[Start of Attachment]

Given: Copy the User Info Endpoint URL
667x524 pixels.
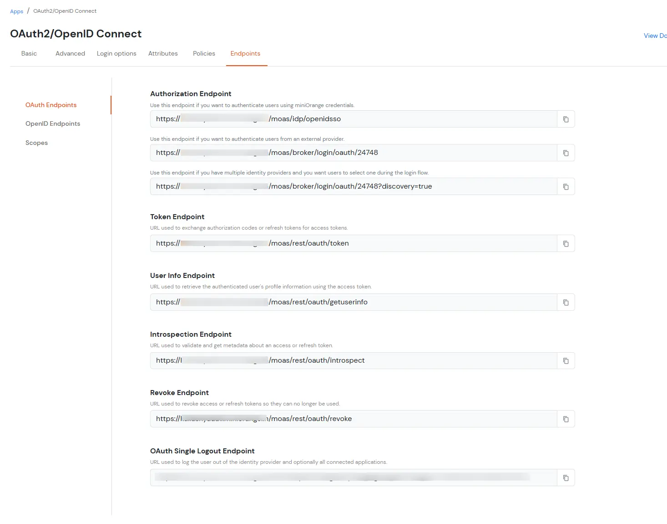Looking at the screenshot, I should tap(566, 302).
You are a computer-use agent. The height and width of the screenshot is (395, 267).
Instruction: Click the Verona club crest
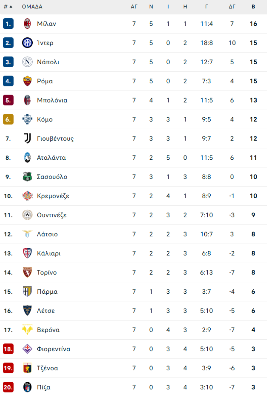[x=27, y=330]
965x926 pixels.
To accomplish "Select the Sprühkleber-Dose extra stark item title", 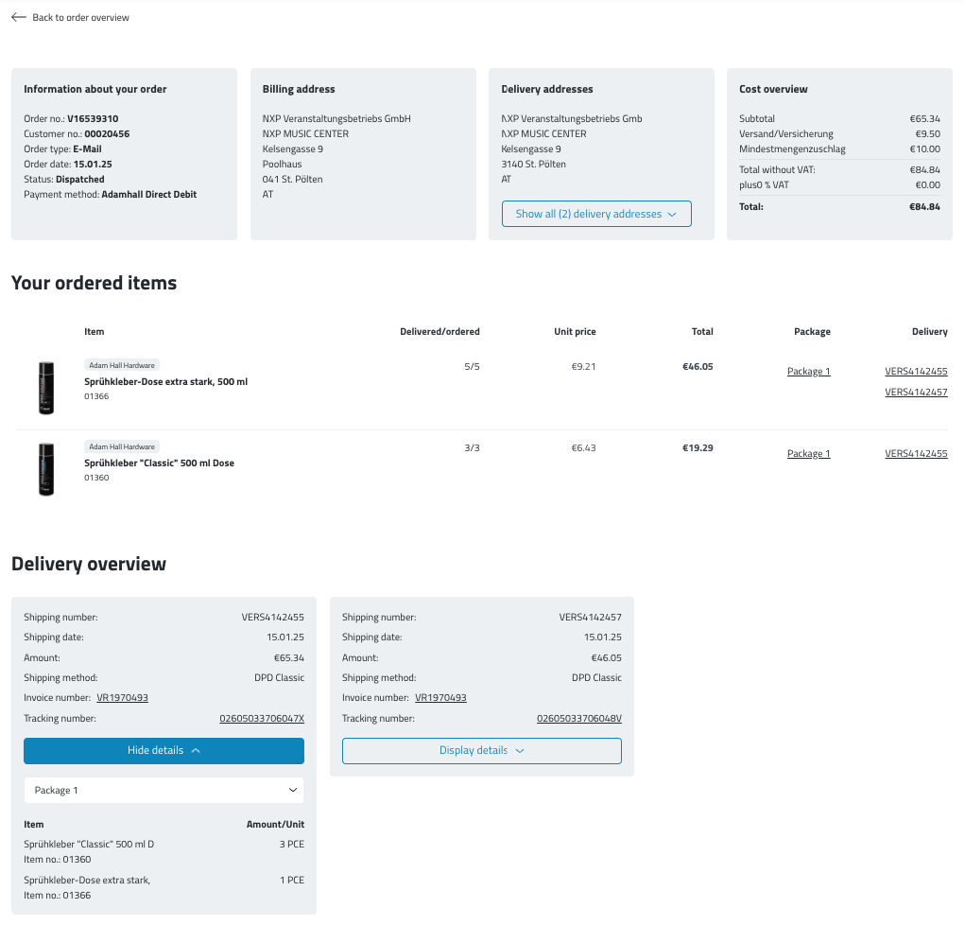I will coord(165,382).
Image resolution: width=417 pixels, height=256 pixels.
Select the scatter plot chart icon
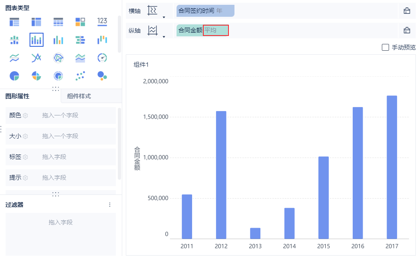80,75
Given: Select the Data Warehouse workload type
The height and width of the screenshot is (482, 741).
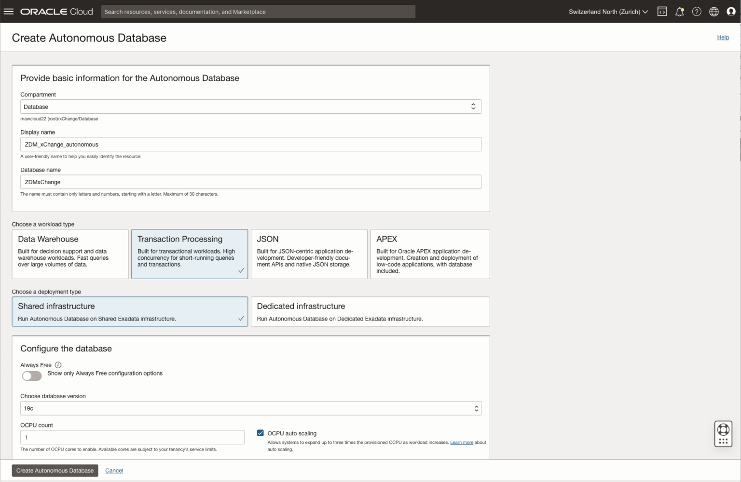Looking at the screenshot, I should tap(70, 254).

[End of Attachment]

TASK PROMPT: Output only these lines, word for word: the line containing "The height and width of the screenshot is (482, 741)." and every line after it through the last line of the data. Omit the pictures.

RESULT:
The height and width of the screenshot is (482, 741).
Looking at the screenshot, I should tap(70, 254).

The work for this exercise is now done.